Die folgenden Spark-Metrikdiagramme können auf der Benutzeroberfläche für Computemetriken angezeigt werden:

  • Serverlastverteilung: Diesem Diagramm zeigt die CPU-Auslastung der letzten Minute für jeden Knoten.
  • Aktive Aufgaben: Die Gesamtzahl der Aufgaben, die zu einem bestimmten Zeitpunkt ausgeführt werden, gemittelt über das im Diagramm angezeigte Zeitintervall
  • Gesamtzahl der fehlgeschlagenen Aufgaben: Die Gesamtzahl der fehlgeschlagenen Aufgaben in Executors, gemittelt über das im Diagramm angezeigte Zeitintervall
  • Gesamtzahl der abgeschlossenen Aufgaben: Die Gesamtzahl der abgeschlossenen Aufgaben in Executors, gemittelt über das im Diagramm angezeigte Zeitintervall
  • Gesamtzahl der Aufgaben: Die Gesamtzahl aller Aufgaben (ausgeführt, fehlgeschlagen und abgeschlossen) in Executors, gemittelt über das im Diagramm angezeigte Zeitintervall
  • Shufflelesedaten gesamt: Die Gesamtgröße der Shufflelesedaten, gemessen in Bytes und gemittelt über das im Diagramm angezeigte Zeitintervall Shuffle read ist die Summe der serialisierten Lesedaten auf allen Executors am Anfang einer Phase.
  • Shuffleschreibdaten gesamt: Die Gesamtgröße der Shuffleschreibdaten, gemessen in Bytes und gemittelt über das im Diagramm angezeigte Zeitintervall. Shuffle Write ist die Summe aller geschriebenen serialisierten Daten auf allen Executors vor der Übertragung (normalerweise am Ende einer Phase).
  • Gesamtdauer der Aufgabe: Die gesamte verstrichene Zeit, die die JVM mit der Ausführung von Aufgaben auf Executors verbracht hat, gemessen in Sekunden und gemittelt über das im Diagramm angezeigte Zeitintervall

GPU-Metrikdiagramme

Hinweis

GPU-Metriken sind nur für Databricks Runtime ML 13.3 und höher verfügbar.

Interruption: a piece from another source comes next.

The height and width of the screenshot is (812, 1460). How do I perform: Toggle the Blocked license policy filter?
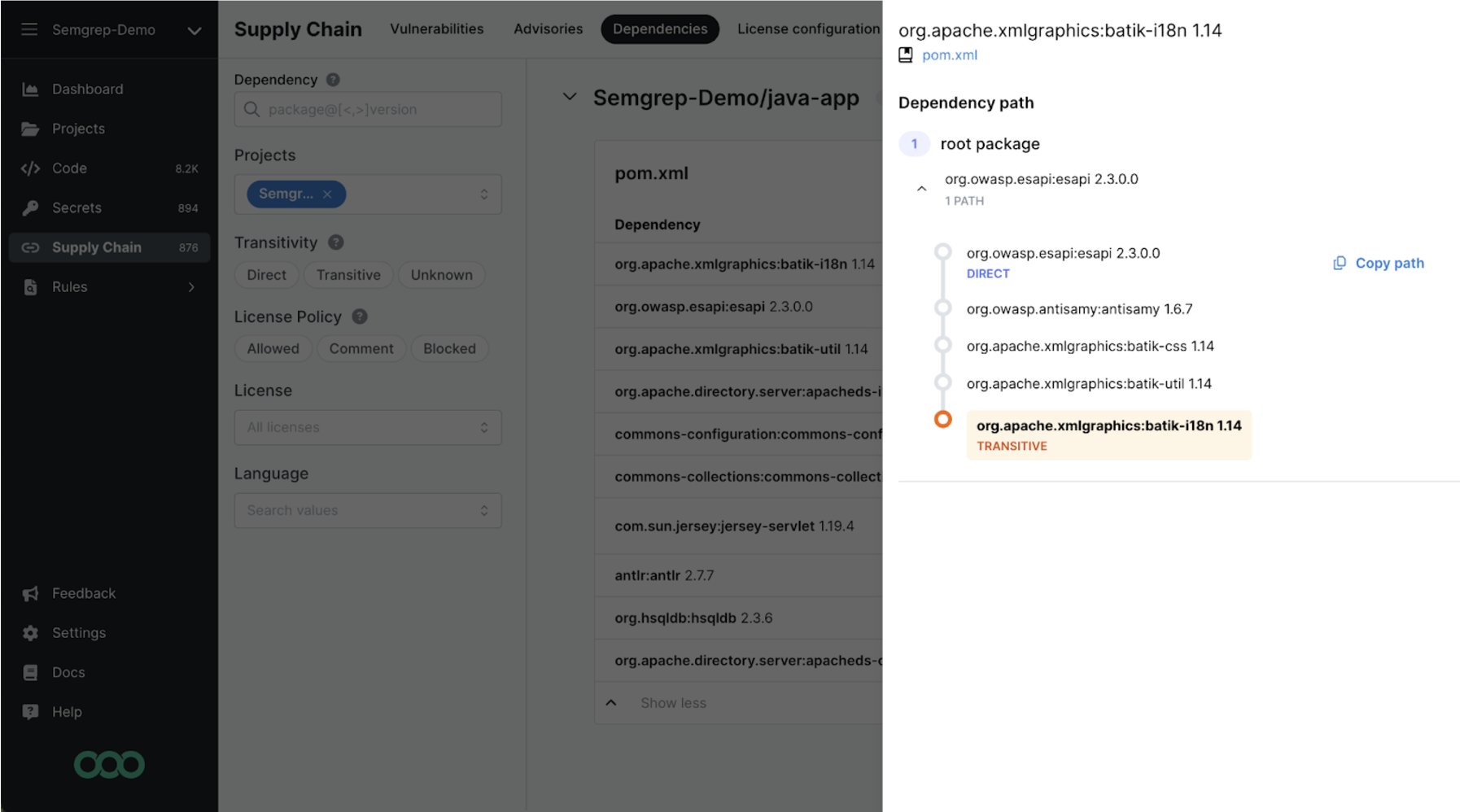449,349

Die folgenden GPU-Metrikdiagramme können auf der Benutzeroberfläche für Computemetriken angezeigt werden:

  • Serverlastverteilung: Diesem Diagramm zeigt die CPU-Auslastung der letzten Minute für jeden Knoten.
  • Decoderauslastung pro GPU: Der prozentuale Anteil der GPU-Decoderauslastung, gemittelt über das im Diagramm angezeigte Zeitintervall
  • Encoderauslastung pro GPU: Der prozentuale Anteil der GPU-Encoderauslastung, gemittelt über das im Diagramm angezeigte Zeitintervall
  • Auslastung des Framepufferspeichers pro GPU in Bytes: Die Framepuffer-Speicherauslastung, gemessen in Bytes und gemittelt über das im Diagramm angezeigte Zeitintervall
  • Arbeitsspeicherauslastung pro GPU: Der prozentuale Anteil der Arbeitsspeicherauslastung, gemittelt über das im Diagramm angezeigte Zeitintervall
  • Auslastung pro GPU: Der prozentuale Anteil der GPU-Auslastung, gemittelt über das im Diagramm angezeigte Zeitintervall

Problembehandlung

Wenn für einen Zeitraum unvollständige oder fehlende Metriken angezeigt werden, kann dies eines der folgenden Probleme sein:

  • Ein Ausfall im Databricks-Dienst, der für das Abfragen und Speichern von Metriken verantwortlich ist.
  • Netzwerkprobleme auf kundenseitiger Seite.
  • Das Compute befindet sich oder war in einem fehlerhaften Zustand.